Frage der Woche:Lässt sich das Denken lenken?

Drogen, Elektroden, Computer-Chips - die Versuche, die Herrschaft über das Gehirn von Tieren und Menschen zu erlangen, sind vielfältig. Aber sind sie auch erfolgreich?

Markus C. Schulte von Drach

Der Traum, die Gedanken anderer Menschen zu beherrschen, ihre Wünsche und Handlungen zu kontrollieren und zu lenken, ist alt. Und tatsächlich hat es konkrete Versuche gegeben, ihn zu verwirklichen.

Frage der Woche: Hirnschrittmacher können offenbar auch bei Zwangsstörungen helfen. Haben sie also Einfluss auf unsere Gedanken?

Hirnschrittmacher können offenbar auch bei Zwangsstörungen helfen. Haben sie also Einfluss auf unsere Gedanken?

(Foto: Foto: dpa/Deutscher Zukunftspreis)

So wurden offenbar die Angeklagten in den sowjetischen Schauprozessen in der dreißiger Jahren des 20. Jahrhunderts einer sogenannten Gehirnwäsche unterzogen. Im China Mao Zedongs wurde versucht, den Widerstand gegen das System im Rahmen von Umerziehungsprogrammen zu brechen.

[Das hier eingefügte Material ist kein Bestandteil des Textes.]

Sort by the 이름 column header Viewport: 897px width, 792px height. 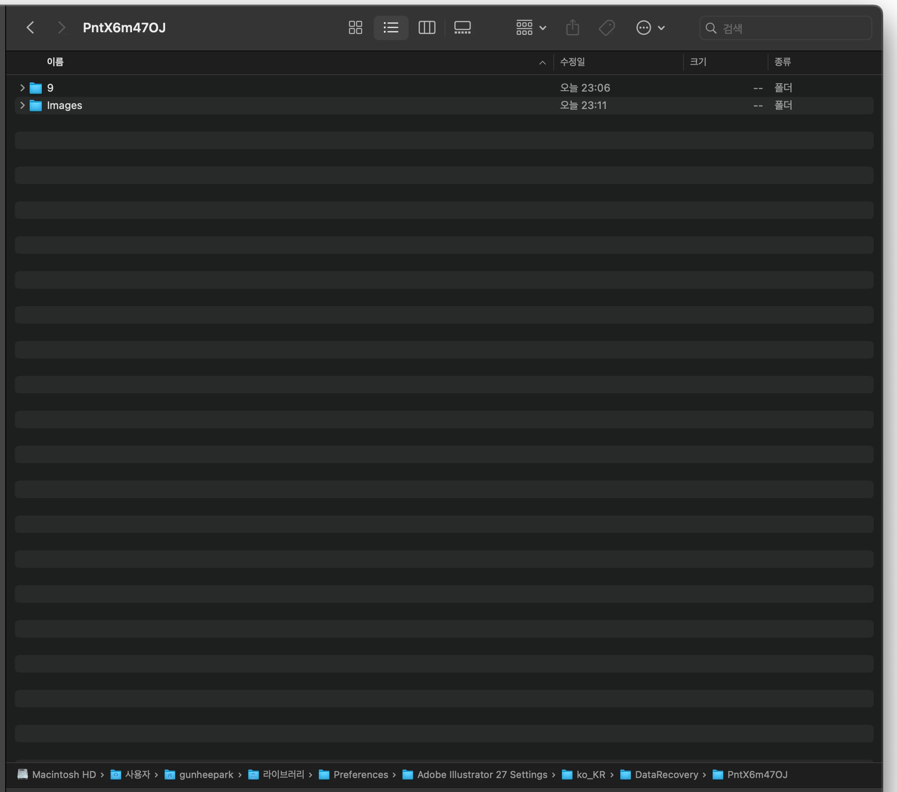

Während des Korea-Krieges Anfang der fünfziger Jahre beobachteten amerikanische Psychologen, dass von Koreanern und Chinesen gefangen genommene US-Soldaten offenbar so beeinflusst worden waren, dass sie mit den Kommunisten zusammenarbeiteten. In der Folge setzte sich der Begriff der Gehirnwäsche im Westen durch.

Auch die Idee, das Gehirn von Menschen irgendwie zu kontrollieren, wurde in manchen Kreisen populär. Was etwa das US-Verteidigungsministerium und die CIA alles versuchten, um Versuchspersonen zu manipulieren, ist nicht bekannt. Einige Experimente allerdings gelangten an die Öffentlichkeit und wurden vom US-Senat in mehreren Anhörungen diskutiert.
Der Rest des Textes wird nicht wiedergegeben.